▶ _What you will do_: Wherever the string "computer" shows up in the records below, return that line.

▶ _Saved data entries_:
<<<<

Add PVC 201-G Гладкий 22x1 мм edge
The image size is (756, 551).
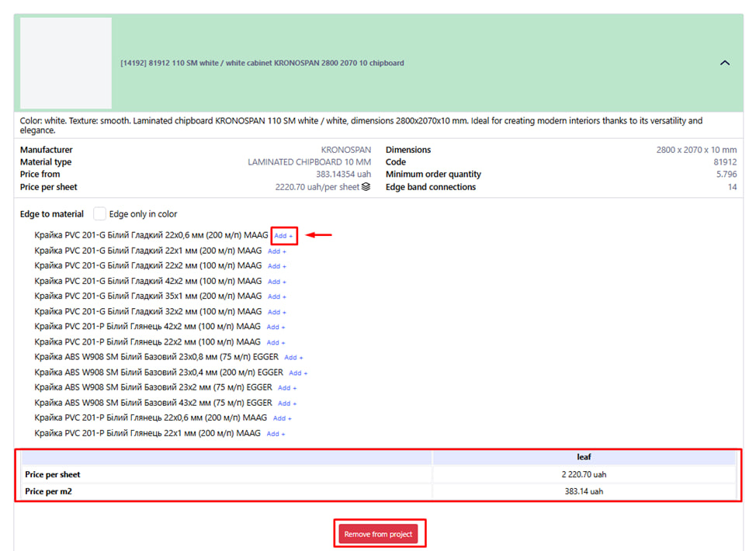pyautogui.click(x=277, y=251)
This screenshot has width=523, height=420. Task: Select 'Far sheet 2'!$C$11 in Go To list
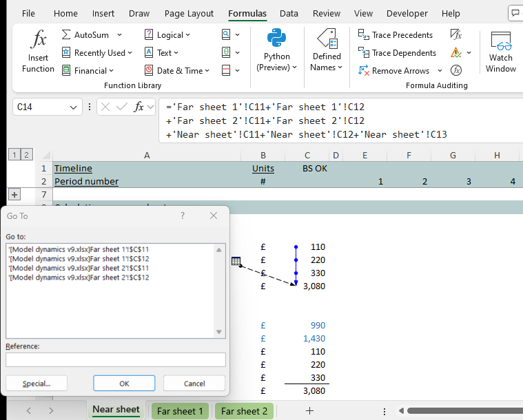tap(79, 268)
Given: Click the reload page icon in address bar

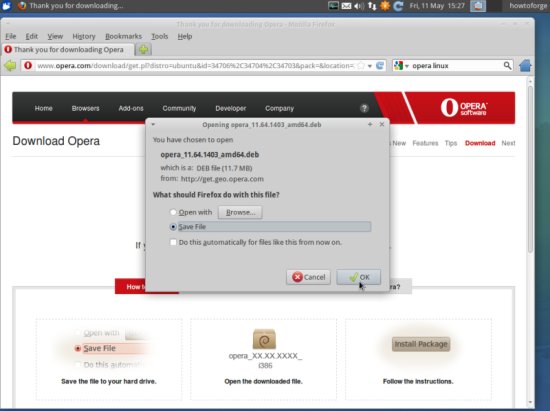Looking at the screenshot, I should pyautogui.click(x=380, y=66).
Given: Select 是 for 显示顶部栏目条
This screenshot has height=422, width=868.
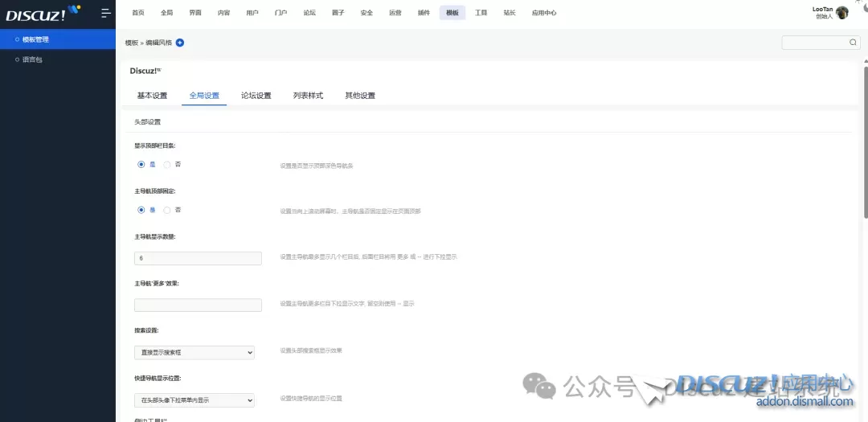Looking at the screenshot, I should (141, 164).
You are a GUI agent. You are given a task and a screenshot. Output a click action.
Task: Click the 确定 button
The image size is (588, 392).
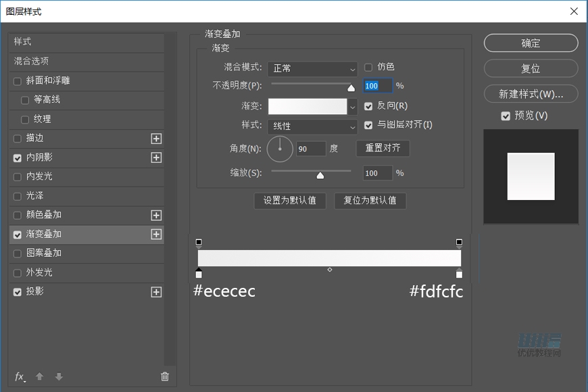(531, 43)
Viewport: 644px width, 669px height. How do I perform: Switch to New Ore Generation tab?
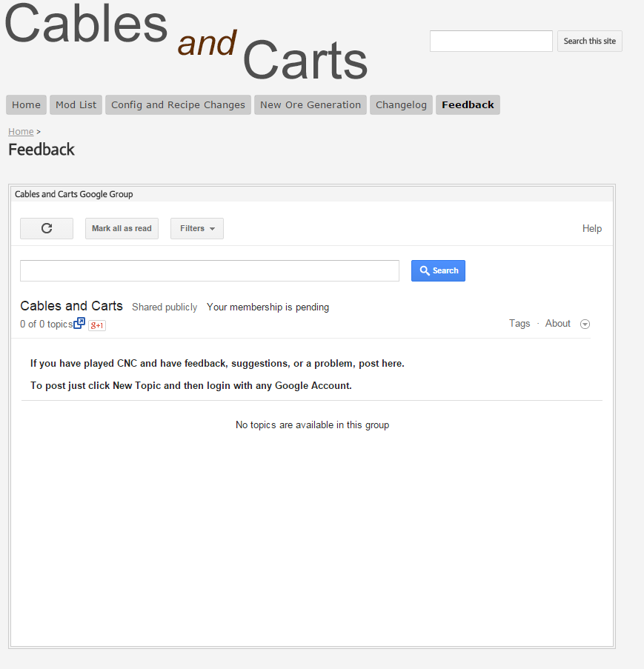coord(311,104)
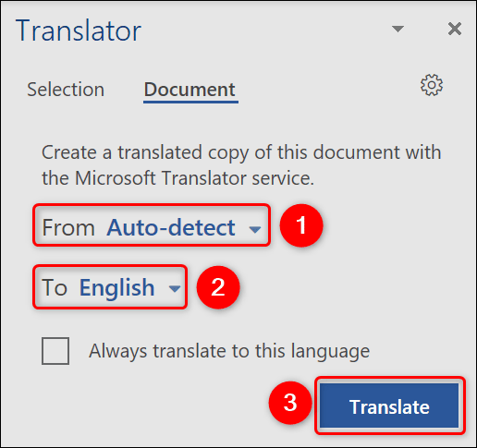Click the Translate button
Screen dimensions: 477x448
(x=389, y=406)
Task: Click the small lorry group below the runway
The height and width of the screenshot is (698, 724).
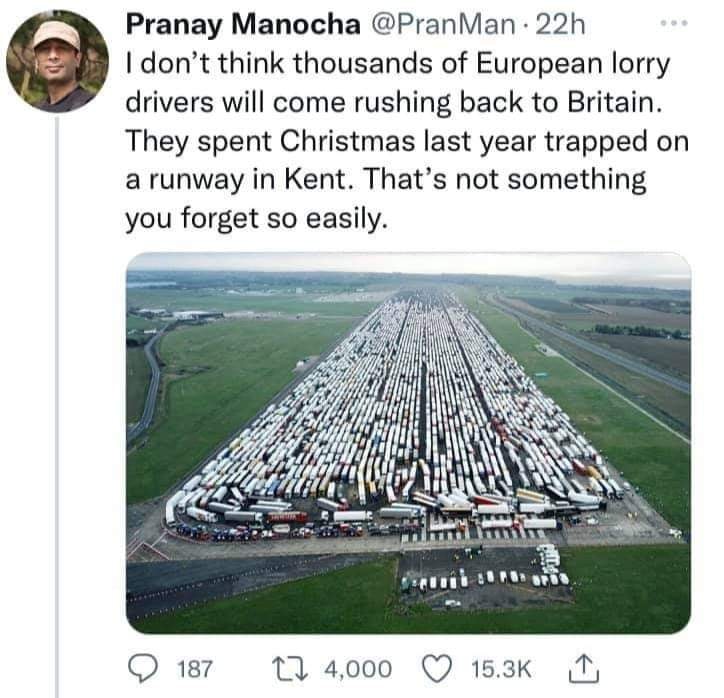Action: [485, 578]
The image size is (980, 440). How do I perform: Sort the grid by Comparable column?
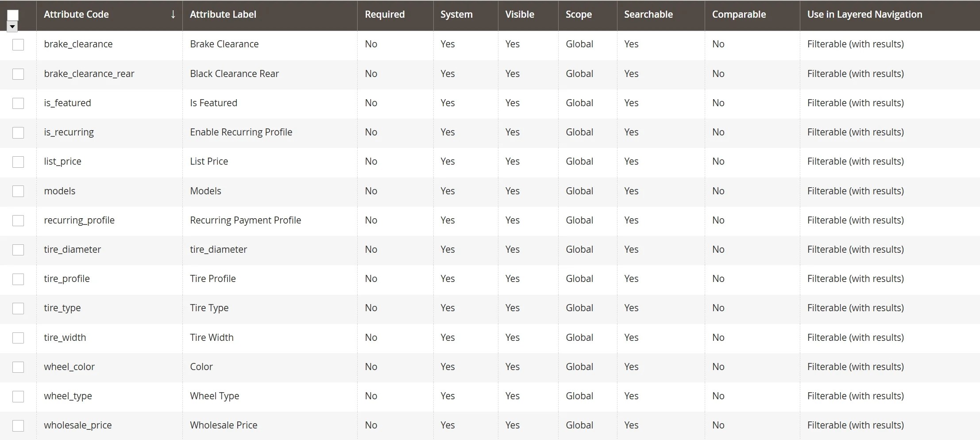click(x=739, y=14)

>>>>
<<<<

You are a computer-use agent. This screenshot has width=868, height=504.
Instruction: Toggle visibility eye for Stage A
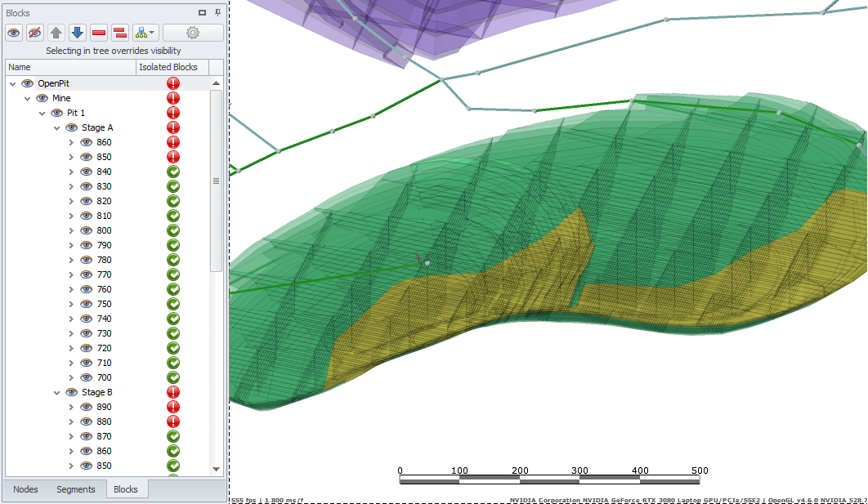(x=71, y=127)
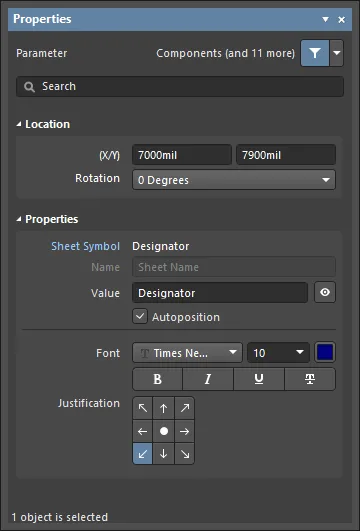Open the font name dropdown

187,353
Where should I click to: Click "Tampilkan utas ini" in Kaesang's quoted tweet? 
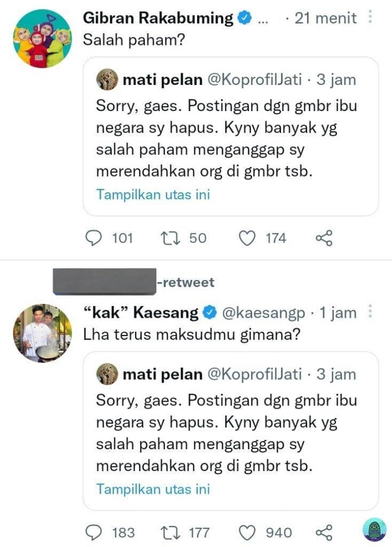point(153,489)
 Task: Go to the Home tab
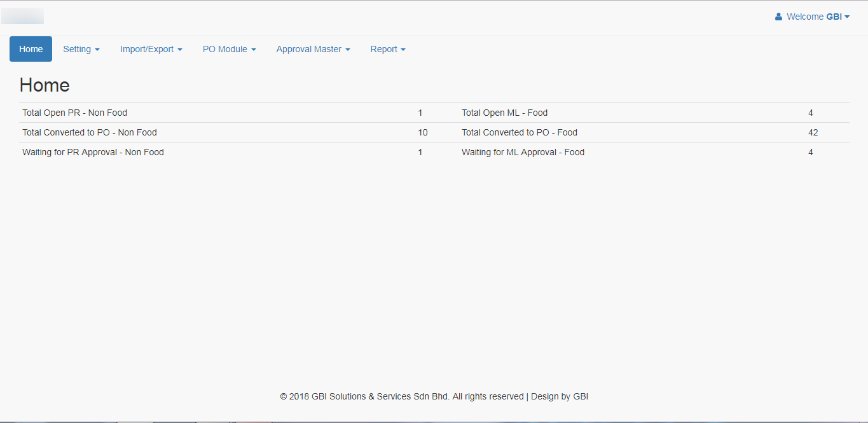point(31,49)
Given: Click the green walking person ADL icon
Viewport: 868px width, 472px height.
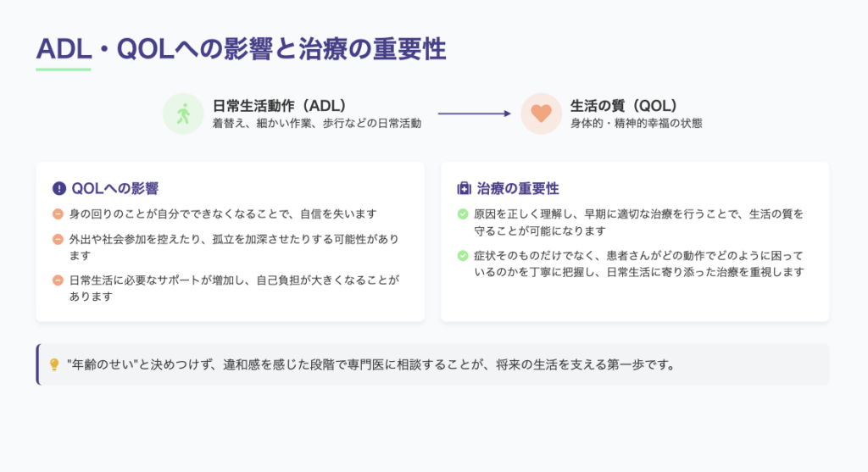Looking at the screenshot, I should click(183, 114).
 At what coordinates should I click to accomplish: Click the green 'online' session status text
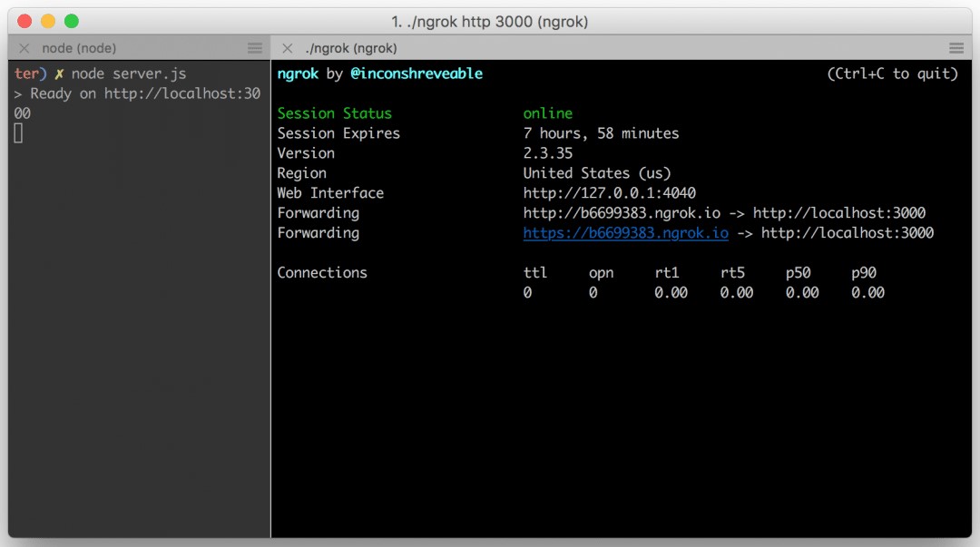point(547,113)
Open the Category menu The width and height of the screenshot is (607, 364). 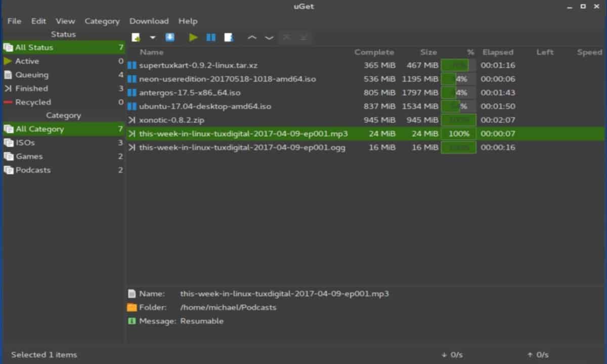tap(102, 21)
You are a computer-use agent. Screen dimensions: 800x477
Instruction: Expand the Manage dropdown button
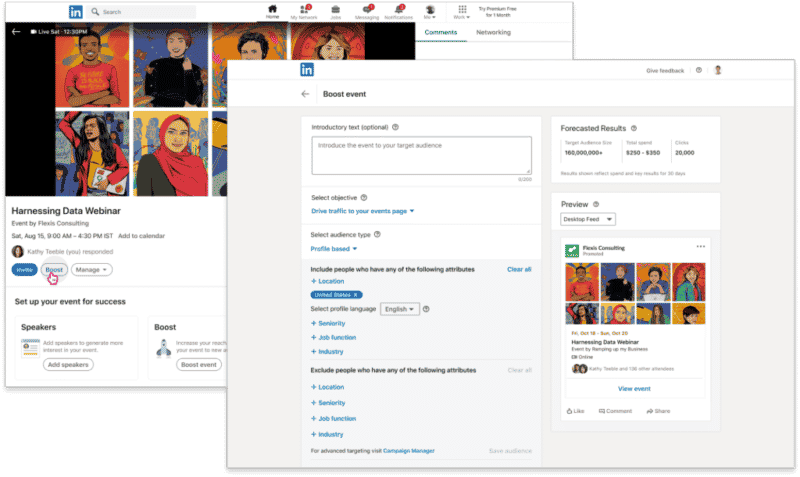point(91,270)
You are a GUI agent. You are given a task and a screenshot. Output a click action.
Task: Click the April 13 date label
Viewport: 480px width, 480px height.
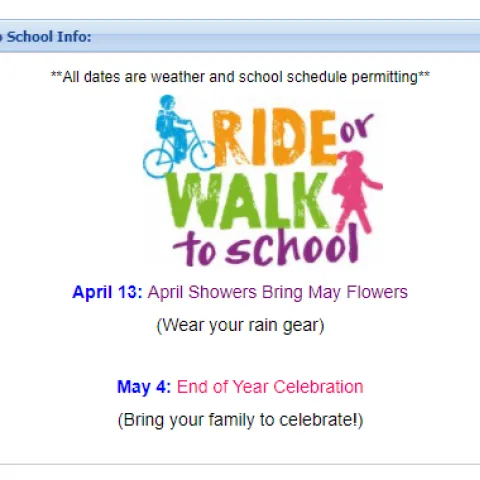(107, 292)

>>>>
<<<<

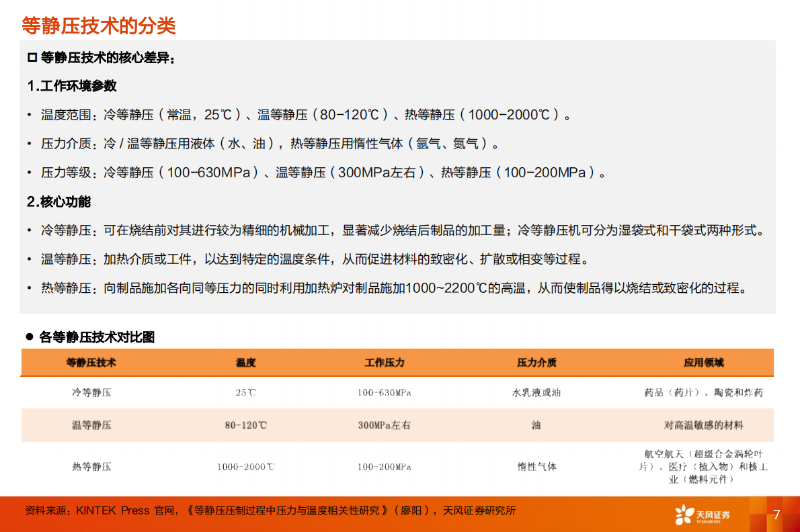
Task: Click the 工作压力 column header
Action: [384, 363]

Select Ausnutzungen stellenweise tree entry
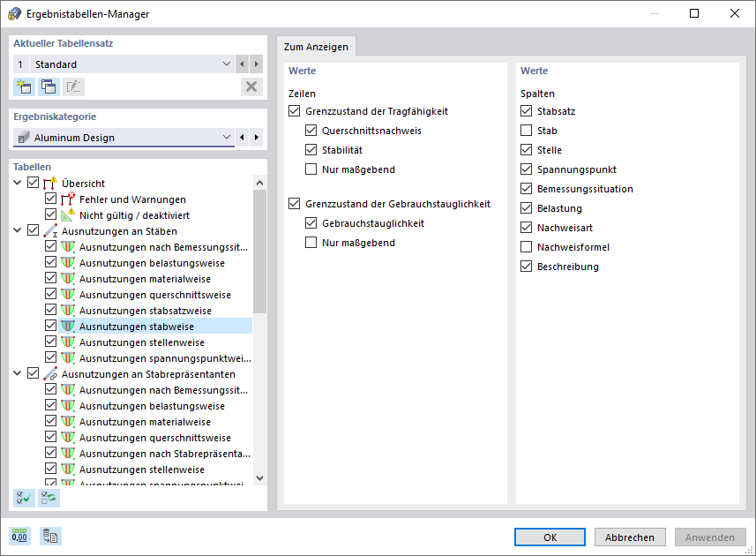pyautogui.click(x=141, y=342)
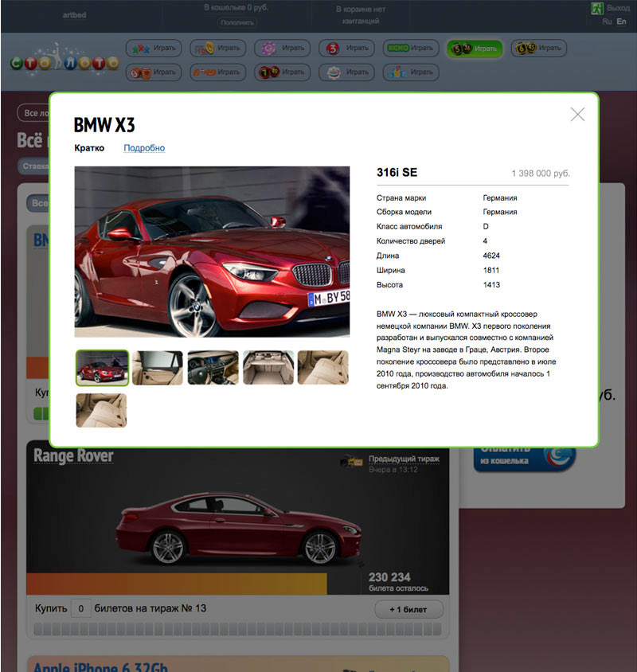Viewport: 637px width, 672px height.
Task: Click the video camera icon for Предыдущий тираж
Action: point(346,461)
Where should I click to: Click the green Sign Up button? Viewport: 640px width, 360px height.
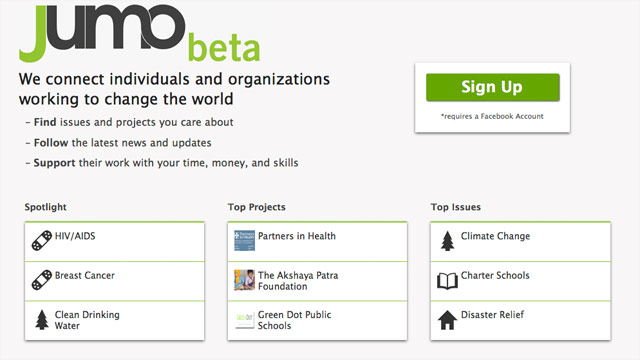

>>>>

▶ _Result of this exercise_:
You are a computer-use agent. This screenshot has width=868, height=504.
You are a computer-use agent. Screen dimensions: 800x477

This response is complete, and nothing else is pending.